◆ 目的 ◆
鐔の鑑賞記のうち「三羽鶴透図鐔 銘佐州住利姓」から「鉄は比較的緻密に揃っている。」までの部分を、「地鉄」を「じがね」に置き換えて書き出してください。

◆ 原文抜粋 ◆
鐔鑑賞記 by Zenzai

鍔や小柄など刀装小道具の作風・デザインを鑑賞記録

三羽鶴透図鐔 佐州住利姓 Toshiuji Tsuba

2014-02-26 | 
三羽鶴透図鐔 佐州住利姓


三羽鶴透図鐔 銘佐州住利姓

 佐渡の鐔工。江戸でも製作している。この一派は鉄地を地透とした簡潔な図柄の鐔を遺している。三羽の鶴を丸く巴状に構成したこの鐔の洒落た風合いを愉しみたい。わずかに対称性を崩しているところがいい。70.5ミリ。

鶴丸透図鐔 正阿弥 Shoami Tsuba

2014-02-25 | 
鶴丸透図鐔 正阿弥


鶴丸透図鐔 無銘正阿弥

 線が細く上品な仕立ての鐔。京透もそうだが、文化の中心であった京都人の意識により、繊細な文様美が構築されたものと思われる。江戸時代の正阿弥派の作で、地鉄は比較的緻密に揃っている。
 桃山時代以前に時代の上がる正阿弥派を古正阿弥と呼び分けているが、文様表現に古風な所があり、また地鉄の表情にも一段と古びたところがあって面白い流派と言える。江戸時代に各地に移住していることからその流派の特異性が希薄となったためであろうか、他の尾張や赤坂や肥後など、地域と強く結びついたように感じられる金工に比較して低く評価されがちだが、実は頗る面白い存在である。特に時代の上がる鐔には、図柄の妙を愉しむ作例もあるが、地鉄の味わいにも視点が置かれる作に出会うことがある。古正阿弥と極められた鐔を見つけたら、よくよく比較鑑賞されたい。必ず心を打つ作に出会えるだろう。83ミリ。

鶴丸透図鐔 赤坂 Akasaka Tsuba

2014-02-24 | 
鶴丸透図鐔 赤坂


鶴丸透図鐔 無銘赤坂

 日本航空のマークにも似ていることで良く知られている。もちろん鶴丸(つるまる)の家紋の意匠の方が古い。鐔としてはいつごろから登場したのであろうか。肥後金工の平田彦三や林又七極めの作にみられることから、江戸時代初期と推定してよかろう。もちろん先に紹介した対鶴図に先行したものであろう。翼の構成線に多趣あり、印象の異なる鶴丸が生み出されている。赤坂派は肥後金工と交流があったとみられ、似た図柄が遺されていることも良く知られている。81.5ミリ。

◆ データ内容 ◆
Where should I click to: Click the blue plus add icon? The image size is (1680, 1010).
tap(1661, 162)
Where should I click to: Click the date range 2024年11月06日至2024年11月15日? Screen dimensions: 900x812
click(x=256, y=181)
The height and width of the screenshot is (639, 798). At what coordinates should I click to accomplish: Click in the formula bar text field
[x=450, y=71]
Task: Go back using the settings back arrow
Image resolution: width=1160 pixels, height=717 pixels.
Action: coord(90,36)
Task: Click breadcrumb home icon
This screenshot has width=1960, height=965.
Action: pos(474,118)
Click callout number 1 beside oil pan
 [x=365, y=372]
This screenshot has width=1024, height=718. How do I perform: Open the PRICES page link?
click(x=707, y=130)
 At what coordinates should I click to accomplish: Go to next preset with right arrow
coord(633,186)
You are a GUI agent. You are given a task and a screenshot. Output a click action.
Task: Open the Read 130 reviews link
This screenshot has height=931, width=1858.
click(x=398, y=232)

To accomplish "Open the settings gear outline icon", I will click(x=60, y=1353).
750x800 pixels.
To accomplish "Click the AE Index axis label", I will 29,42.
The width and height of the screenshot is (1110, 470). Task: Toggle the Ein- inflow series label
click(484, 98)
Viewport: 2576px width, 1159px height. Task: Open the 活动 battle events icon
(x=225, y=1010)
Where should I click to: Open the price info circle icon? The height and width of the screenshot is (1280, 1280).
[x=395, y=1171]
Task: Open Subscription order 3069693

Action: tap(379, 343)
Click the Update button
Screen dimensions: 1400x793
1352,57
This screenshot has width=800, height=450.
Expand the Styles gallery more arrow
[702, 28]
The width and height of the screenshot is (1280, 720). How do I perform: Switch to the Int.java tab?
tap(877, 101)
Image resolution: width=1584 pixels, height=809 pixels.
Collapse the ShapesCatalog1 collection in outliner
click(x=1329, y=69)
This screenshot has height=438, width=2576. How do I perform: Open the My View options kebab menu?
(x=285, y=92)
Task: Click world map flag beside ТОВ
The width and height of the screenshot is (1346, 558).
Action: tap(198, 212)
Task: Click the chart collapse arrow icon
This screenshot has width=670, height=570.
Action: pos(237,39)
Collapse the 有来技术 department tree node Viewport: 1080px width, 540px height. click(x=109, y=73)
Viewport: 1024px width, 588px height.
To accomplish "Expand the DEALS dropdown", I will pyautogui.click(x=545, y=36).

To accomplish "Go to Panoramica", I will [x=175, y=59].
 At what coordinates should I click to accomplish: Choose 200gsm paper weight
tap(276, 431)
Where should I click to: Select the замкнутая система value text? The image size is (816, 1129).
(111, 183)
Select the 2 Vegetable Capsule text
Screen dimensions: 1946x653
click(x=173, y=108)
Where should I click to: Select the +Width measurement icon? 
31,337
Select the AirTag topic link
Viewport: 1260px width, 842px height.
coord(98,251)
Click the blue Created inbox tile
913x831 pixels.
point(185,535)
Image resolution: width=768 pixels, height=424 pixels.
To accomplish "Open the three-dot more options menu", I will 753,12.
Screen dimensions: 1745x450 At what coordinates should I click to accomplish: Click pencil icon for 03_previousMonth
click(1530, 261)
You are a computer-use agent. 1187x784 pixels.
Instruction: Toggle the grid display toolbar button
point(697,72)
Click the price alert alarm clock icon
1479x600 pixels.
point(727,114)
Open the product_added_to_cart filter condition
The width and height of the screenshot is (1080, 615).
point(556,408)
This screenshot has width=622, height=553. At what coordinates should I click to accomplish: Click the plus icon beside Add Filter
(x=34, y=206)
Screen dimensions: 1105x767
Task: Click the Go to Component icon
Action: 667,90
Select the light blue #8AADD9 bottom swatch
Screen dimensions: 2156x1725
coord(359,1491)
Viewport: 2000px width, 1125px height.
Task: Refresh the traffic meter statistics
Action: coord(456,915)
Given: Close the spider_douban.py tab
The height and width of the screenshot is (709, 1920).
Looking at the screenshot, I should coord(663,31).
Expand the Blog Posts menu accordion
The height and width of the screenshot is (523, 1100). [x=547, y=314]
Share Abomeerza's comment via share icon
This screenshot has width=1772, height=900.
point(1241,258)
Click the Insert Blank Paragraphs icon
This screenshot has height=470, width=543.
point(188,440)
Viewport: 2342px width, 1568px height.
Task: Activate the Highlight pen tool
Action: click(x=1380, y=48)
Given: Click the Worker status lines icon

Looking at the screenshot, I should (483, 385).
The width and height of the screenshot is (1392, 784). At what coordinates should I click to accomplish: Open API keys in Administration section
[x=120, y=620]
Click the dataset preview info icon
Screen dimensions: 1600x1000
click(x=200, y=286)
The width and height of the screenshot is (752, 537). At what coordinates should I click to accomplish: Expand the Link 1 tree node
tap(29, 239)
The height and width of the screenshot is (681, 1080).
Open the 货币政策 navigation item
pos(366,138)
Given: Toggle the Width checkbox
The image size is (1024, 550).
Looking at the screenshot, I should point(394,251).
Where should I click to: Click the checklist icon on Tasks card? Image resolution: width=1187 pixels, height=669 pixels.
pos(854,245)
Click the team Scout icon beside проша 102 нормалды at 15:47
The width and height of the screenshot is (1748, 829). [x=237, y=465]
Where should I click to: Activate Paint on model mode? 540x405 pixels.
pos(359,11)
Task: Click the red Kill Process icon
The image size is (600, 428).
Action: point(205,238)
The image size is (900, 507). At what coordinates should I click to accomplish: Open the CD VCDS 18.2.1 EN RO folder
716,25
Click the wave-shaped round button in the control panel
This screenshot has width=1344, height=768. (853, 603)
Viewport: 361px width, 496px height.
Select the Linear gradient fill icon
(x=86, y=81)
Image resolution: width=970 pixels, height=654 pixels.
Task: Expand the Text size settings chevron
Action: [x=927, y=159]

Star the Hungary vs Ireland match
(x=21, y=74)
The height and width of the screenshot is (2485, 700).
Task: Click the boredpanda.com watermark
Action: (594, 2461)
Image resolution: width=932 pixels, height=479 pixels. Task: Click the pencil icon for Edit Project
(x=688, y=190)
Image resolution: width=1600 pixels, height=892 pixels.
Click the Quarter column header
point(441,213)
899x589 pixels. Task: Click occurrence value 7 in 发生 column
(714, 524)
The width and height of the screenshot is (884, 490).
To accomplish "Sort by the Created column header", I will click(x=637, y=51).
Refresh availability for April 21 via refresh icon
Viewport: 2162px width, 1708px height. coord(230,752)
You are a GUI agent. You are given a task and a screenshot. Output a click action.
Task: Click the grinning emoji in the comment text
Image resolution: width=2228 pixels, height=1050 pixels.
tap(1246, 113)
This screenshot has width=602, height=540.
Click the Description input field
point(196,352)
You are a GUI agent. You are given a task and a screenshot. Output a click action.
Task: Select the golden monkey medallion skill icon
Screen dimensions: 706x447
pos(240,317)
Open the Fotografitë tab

◆ 出力全文 ◆
三羽鶴透図鐔 銘佐州住利姓

 佐渡の鐔工。江戸でも製作している。この一派は鉄地を地透とした簡潔な図柄の鐔を遺している。三羽の鶴を丸く巴状に構成したこの鐔の洒落た風合いを愉しみたい。わずかに対称性を崩しているところがいい。70.5ミリ。

鶴丸透図鐔 正阿弥 Shoami Tsuba

2014-02-25 | 
鶴丸透図鐔 正阿弥


鶴丸透図鐔 無銘正阿弥

 線が細く上品な仕立ての鐔。京透もそうだが、文化の中心であった京都人の意識により、繊細な文様美が構築されたものと思われる。江戸時代の正阿弥派の作で、じがねは比較的緻密に揃っている。